Not that the union between Square and Enix was entirely without friction. Talks first began in 2000 but were delayed; the release of Final Fantasy: The Spirits Within – a C.G.I. movie, written, directed, and generally dragged into being by Sakaguchi, with no one who could say “No” – had drained Square’s finances. Enix, which had a reputation not just for outsourcing, and for diffusing its focus among multiple projects, but for frugality, pulled back from the merger until Square had balanced its accounts. When, in 2003, Square had stabilised, thanks in part to the successes of Final Fantasy X and Kingdom Hearts, Enix agreed to go ahead. Takashi Oya, of Deutsche Securities, casted doubt on the merger, citing the companies’ opposing strategies as a possible rub. “Enix outsources game development and has few in-house creators, while Square does everything by itself. The combination of the two provides no negative factors but would bring little in the way of operational synergies.”
Twenty years on, the operational synergies more or less speak for themselves. It’s easy, and maybe a little pat, to look at the company’s output and note the needle as it flicks between creeds: as the publisher put out a wealth of untypical titles, such as Tomb Raider, Hitman, and Deus Ex, for example, to credit the profusion to the Enix touch. Likewise, you could look at the company’s recent decision to sell off these franchises and call it a classic example of Square-style consolidation. The truth, though, is likely somewhere in between. How else to view the spree of acquisitions, in the wake of the Square Enix merger (Taito, Eidos, Crystal Dynamics, all swallowed up) if not a commingling of company approaches – a fusion of Enix’s knack for contracting outside talent and Square’s desire to keep the focus, and the spirit, within.
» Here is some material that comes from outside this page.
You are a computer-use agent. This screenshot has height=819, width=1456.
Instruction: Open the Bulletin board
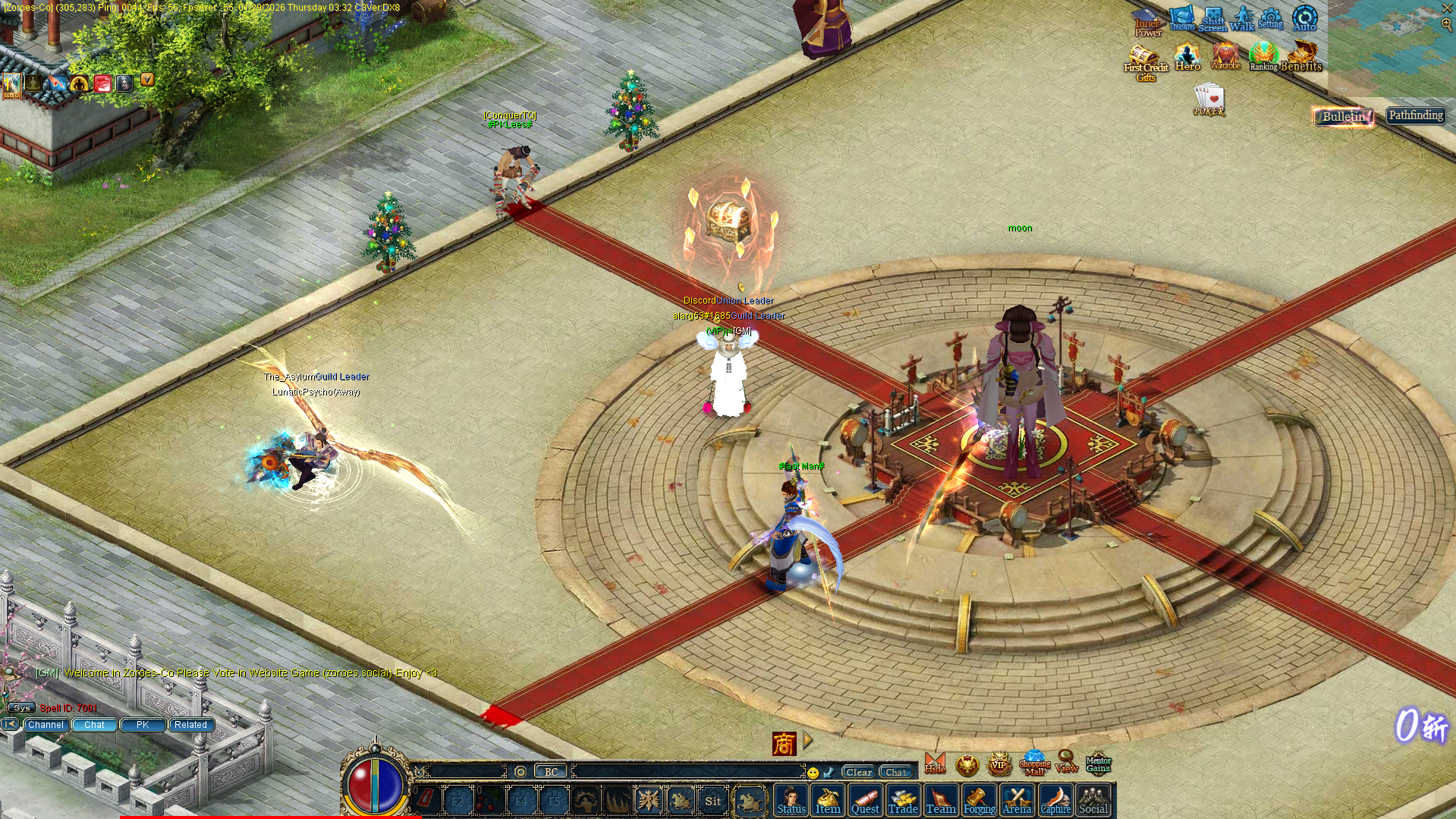point(1344,116)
As we are assailed, on a weekly basis, with news stories steeped in the mud of Microsoft’s attempt to purchase Activision Blizzard, and its ongoing fracas with Sony, it’s worth remembering that there are times when companies fastening together can be a happy thing. Beyond simply raising a bulwark against market competition, and injecting the coffers with fresh cash, the Square Enix merger saw two publishers channelling their idiosyncratic methods, finding a middle ground, and forging ahead. There was one person who opposed the move, back in 2003: Masafumi Miyamoto, the man who started it all. The reason? His ownership stake would be significantly diluted, as the company grew. In the end, though, he voted to approve. Perhaps, putting aside his own shortfall, he understood what a good computer game company should be.